John (Jack) McOuat, an icon of the Toronto mining scene and the last surviving co-founder of the independent geological and mining consulting firm Watts, Griffis and McOuat (WGM), died on July 30 at age 80 at the Sunnybrook Hospital in Toronto.


John (Jack) McOuat, an icon of the Toronto mining scene and the last surviving co-founder of the independent geological and mining consulting firm Watts, Griffis and McOuat (WGM), died on July 30 at age 80 at the Sunnybrook Hospital in Toronto.

McOuat was born and educated in Toronto, graduating with a geological engineering degree from the University of Toronto in 1956.

Oceanic Iron Ore hired McOuat out of school to work on a project in Quebec’s Ungava Bay, with his boss being, as fate would have it, geologist and iron ore expert Tom Griffis. Rio Tinto then bought Oceanic, and sent McOuat to scout out the nearby Raglan nickel property the company had optioned from entrepreneur Murray Watts.

In 1962, McOuat left the safe confines of Rio Tinto, introduced Watts and Griffis to one another, and teamed with Watts, Griffis and Ross Lawrence to form WGM, with some of the firm’s first foreign contracts being landed in Morocco and Libya, and later, Saudi Arabia, Australia, Yemen, Alaska, Ghana, Argentina, Ecuador, Indonesia.

“That’s what set us apart,” McOuat told The Northern Miner last year. “The international projects, the eclectic mix of clients, but also the ability to go out and find mines — most consultants don’t do that.

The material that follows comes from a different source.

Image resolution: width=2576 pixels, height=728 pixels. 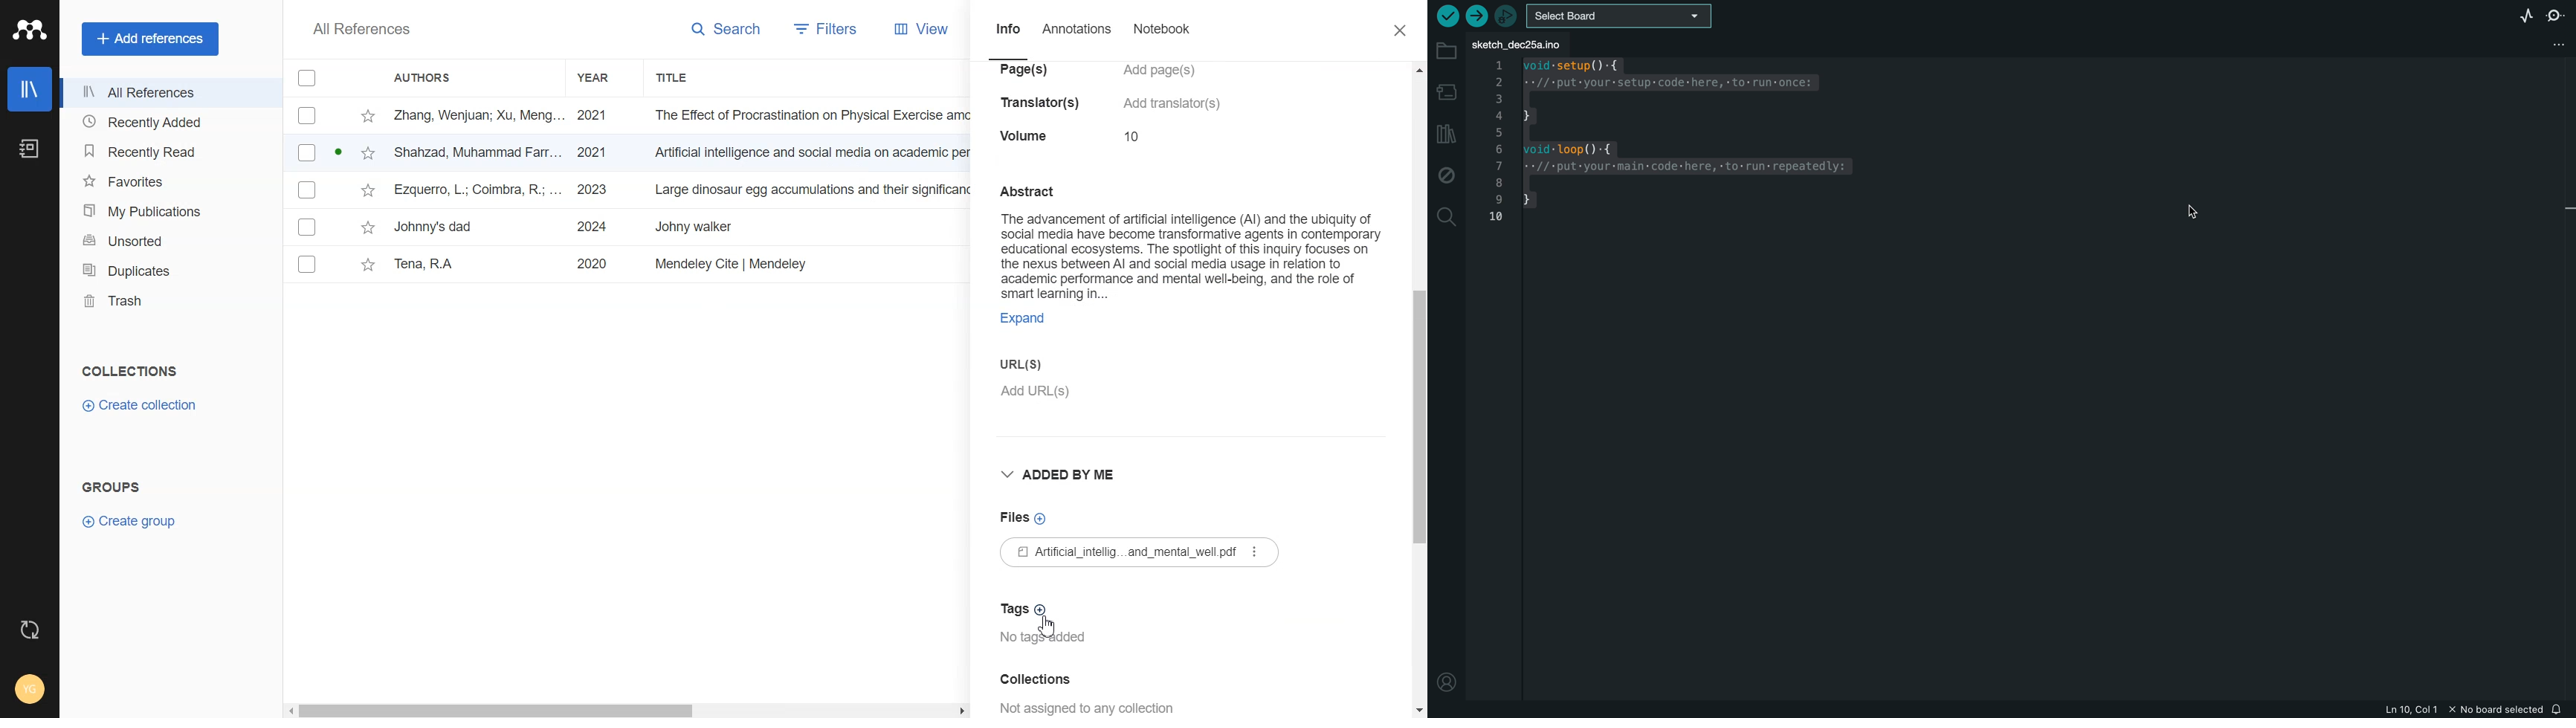 I want to click on All References, so click(x=363, y=29).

They’re there for the advising, not the doing.”

Some of WGM’s contributions to discoveries include Red Dog, Greens Creek and Pogo, all in Alaska, and Mary River on Baffin Island.

Merging with Buzz Neal’s consulting firm in the 1990s only served to cement WGM’s global leadership in the evaluation and development of iron ore projects.

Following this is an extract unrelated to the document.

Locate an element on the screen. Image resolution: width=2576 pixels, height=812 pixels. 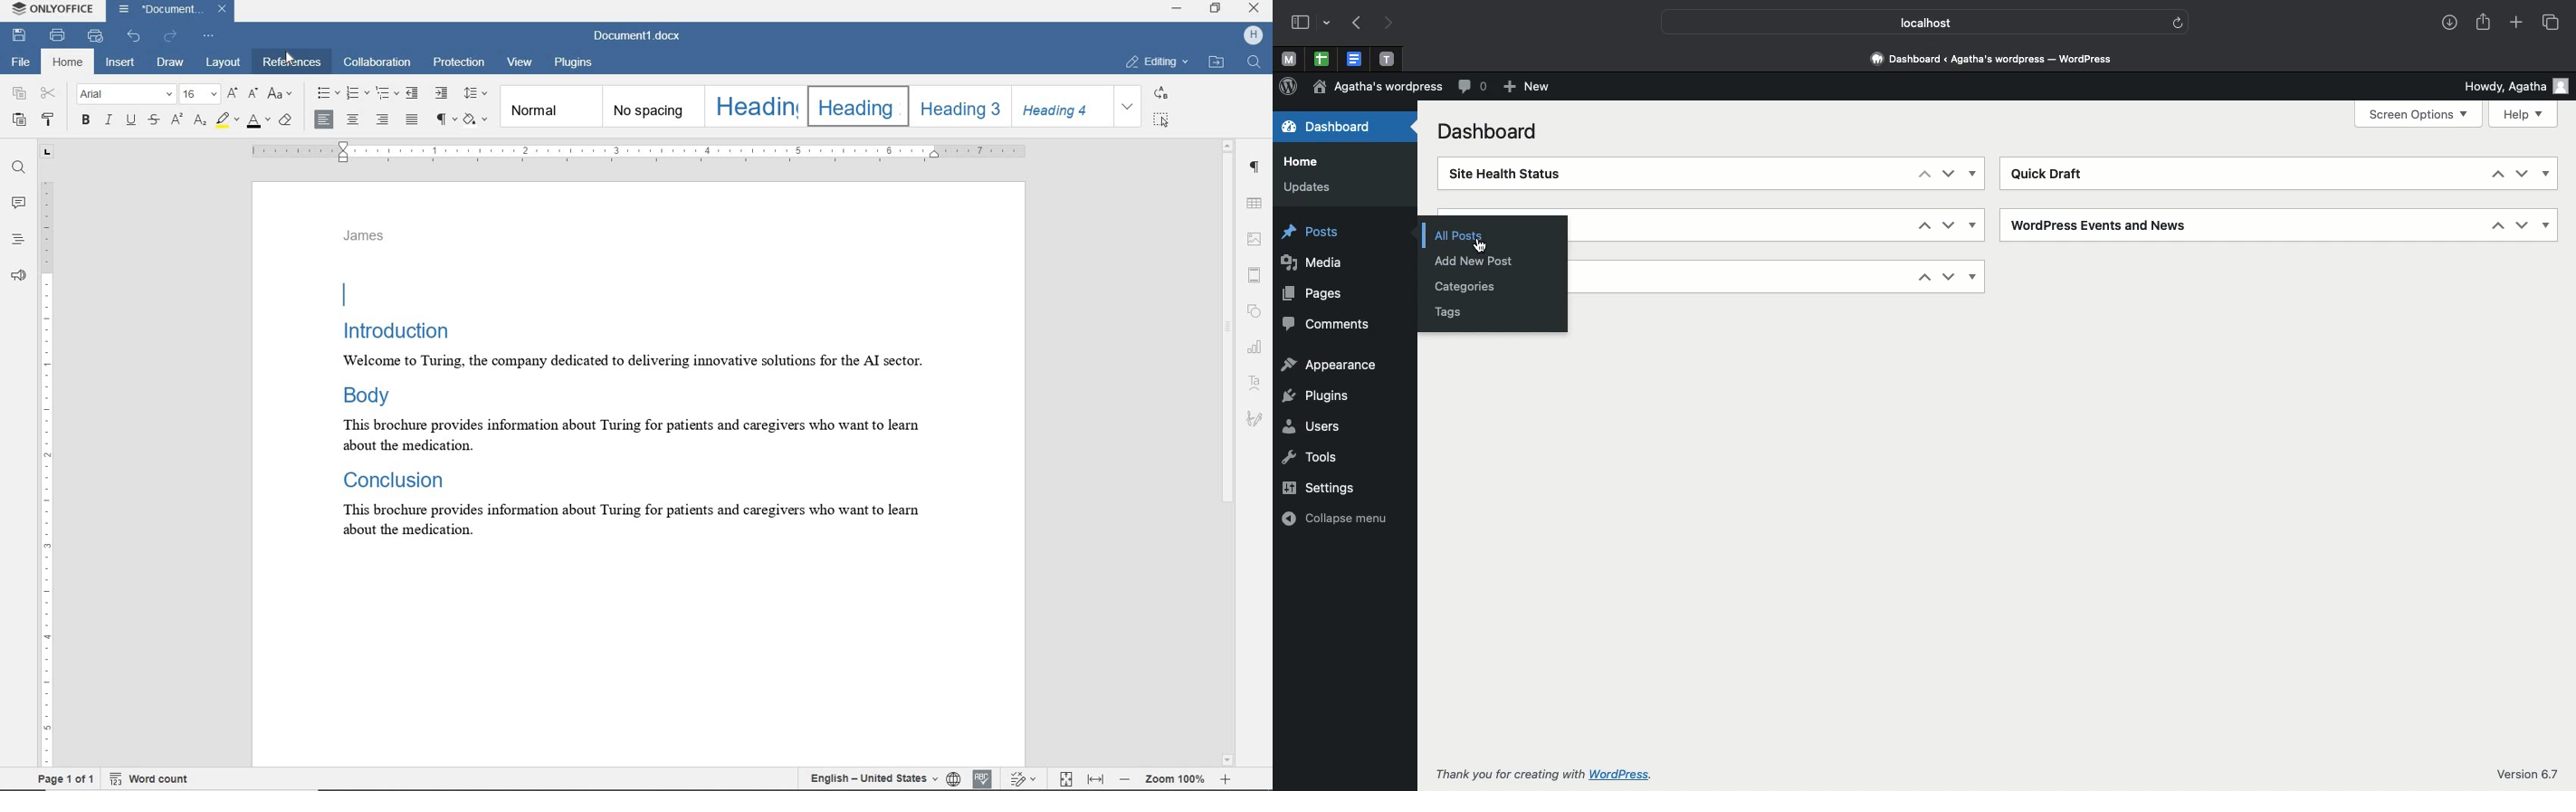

WGM celebrated its 50th anniversary last year and remains Canada’s longest running independent firm of international mining consultants.

McOuat also served on the boards of some of Canada’s biggest names in mining, including Cominco, Franco/Euro Nevada, Echo Bay Mines and Diamond Fields. He also contributed to the wider industry as an active director of the Association of Professional Engineers of Ontario, the Canadian Mining Hall of Fame, and the Royal Ontario Museum in Toronto.

McOuat is survived by his wife Vodrie, his four children, and eight grandchildren.

A service to celebrate McOuat’s life will be held at 11:30 am on Thurs., Aug. 8, at the Lawrence Park Community Church at 2180 Bayview Ave. in Toronto, followed by a reception at the Granite Club at 2350 Bayview Ave.

The family suggests that in lieu of flowers, a donation be made in McOuat’s name to the Royal Ontario Museum or the Sunnybrook Hospital.